There are plenty of reasons for shifting from traditional grass to alternative ground cover, including minimizing lawn work and adding color to your lawn.
You have multiple excellent options for grass alternatives, including Sedum.
Sedum is a great choice for people looking for a colorful, low-maintenance lawn, especially in dry areas. This plant flourishes even in locations with poor soils.
While these wonderful succulents don’t need much maintenance, you’ll have to baby them a bit because of their fragile stems and leaves.
Below is everything you need to know about establishing a Sedum lawn.
Is Sedum A Good Ground Cover?
Yes, Sedums are generally easy to grow and require little maintenance, making them a great ground cover. They are commonly used in landscaping as ground covers, border plants, and rock gardens. Sedum ground cover is perfect for sunny, dry, and hot areas.
They come in various sizes, shapes, and colors, from tiny creeping varieties to larger upright plants with showy flowers. Sedum conserves moisture and helps keep the roots of other plants cool.
Some sedum varieties are evergreen, while others are deciduous; choosing what will work for your best is up to you.

■ ■ ■ ■ ■

▸ **Set of tasks**:
a) State whether each statement below agrees with the passage on Sedum lawns, answering yes or no and quoting the words of the passage that decide it: (i) Sedum does well even where the soil is poor; (ii) Sedum has sturdy stems and leaves that need no special care; (iii) every sedum variety is evergreen.
b) Carry on the passage on Sedum lawns, picking up right after its final sentence.

▸ **Dataset extract**:
■ ■ ■ ■ ■

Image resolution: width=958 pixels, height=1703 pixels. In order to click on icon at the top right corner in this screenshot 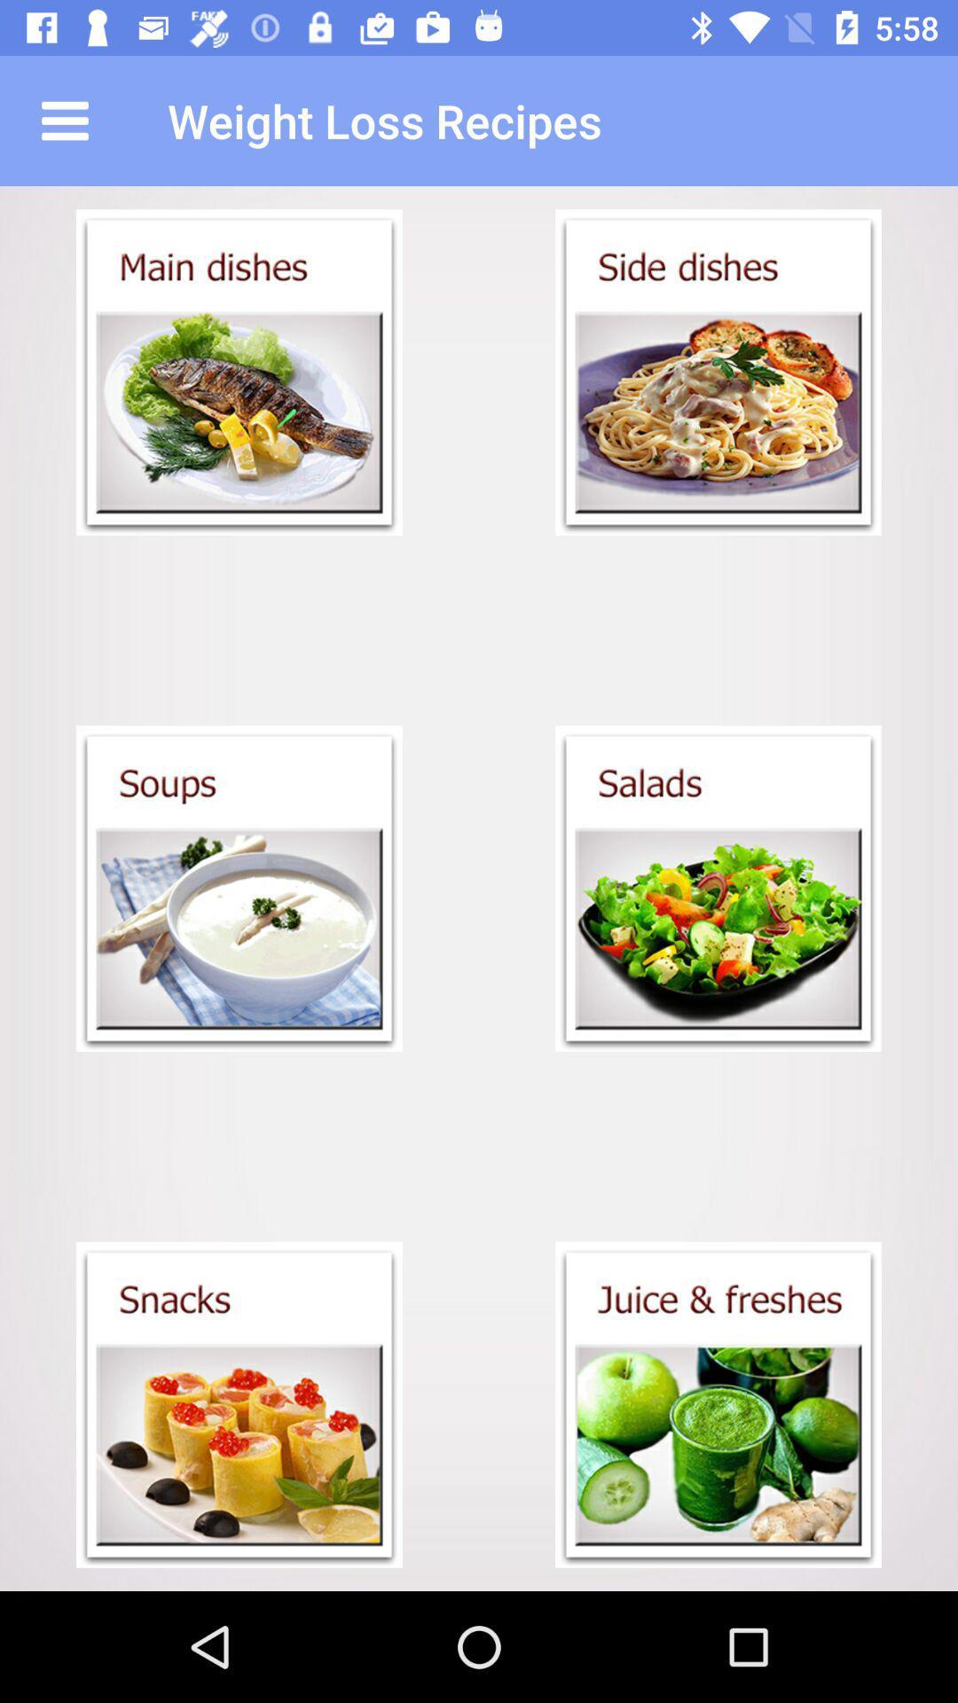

■ ■ ■ ■ ■

▸ **Answers per task**:
a)
(i) Yes: "This plant flourishes even in locations with poor soils."
(ii) No: "you’ll have to baby them a bit because of their fragile stems and leaves."
(iii) No: "Some sedum varieties are evergreen, while others are deciduous"

b)
Also read: Creeping phlox lawn
Sedum Lawn Pros and Cons
Here are some of the pros and cons of using Sedum as a lawn alternative:
Sedum Lawn Pros
1. Low Maintenance
Consider Sedum if you are looking to avoid the intense work that goes into maintaining a traditional lawn. This plant requires little watering and mowing.
2. Drought Tolerant
Sedum makes excellent cover if you live in drought-prone areas since it can survive extended periods of heat and dryness. Also, choose this cover to conserve water.
3. Environmentally Friendly
Sedum is a plant that is native to many parts of the world and is beneficial to the environment. It attracts pollinators and provides habitats for birds and other wildlife.
Sedum’s flowers provide nectar for bees and other pollinators, making them valuable to your garden or landscape.
4. Aesthetically Pleasing
Make your landscape visually appealing by planting Sedum because it’s available in various colors and textures. Its leaves can be thick and succulent or thin and needle-like and turn cherry red in winter, making your home colorful.
Depending on the variety, sedums can have red, grey, variegated, yellow, green, and gold leaves. Also, they produce small yellow, red, white, or pink flowers in summer.
5. Soil Erosion Control
Sedum has a shallow root system that helps to hold soil in place, making it an excellent choice for controlling soil erosion on slopes or in areas with poor soil quality.
Sedum Lawn Cons
1. Limited Foot Traffic
Sedum is unsuitable for areas with heavy foot traffic as it can get damaged and take longer to recover compared to traditional lawns.
2. Slow Growth
Sedum takes longer to establish than traditional lawn grasses, so achieving full coverage may take some time.
3. Susceptible to Weeds
Sedum lawns can be more susceptible to weeds than traditional lawns. Therefore, it is important to ensure the area is weed-free before planting and to maintain weed control.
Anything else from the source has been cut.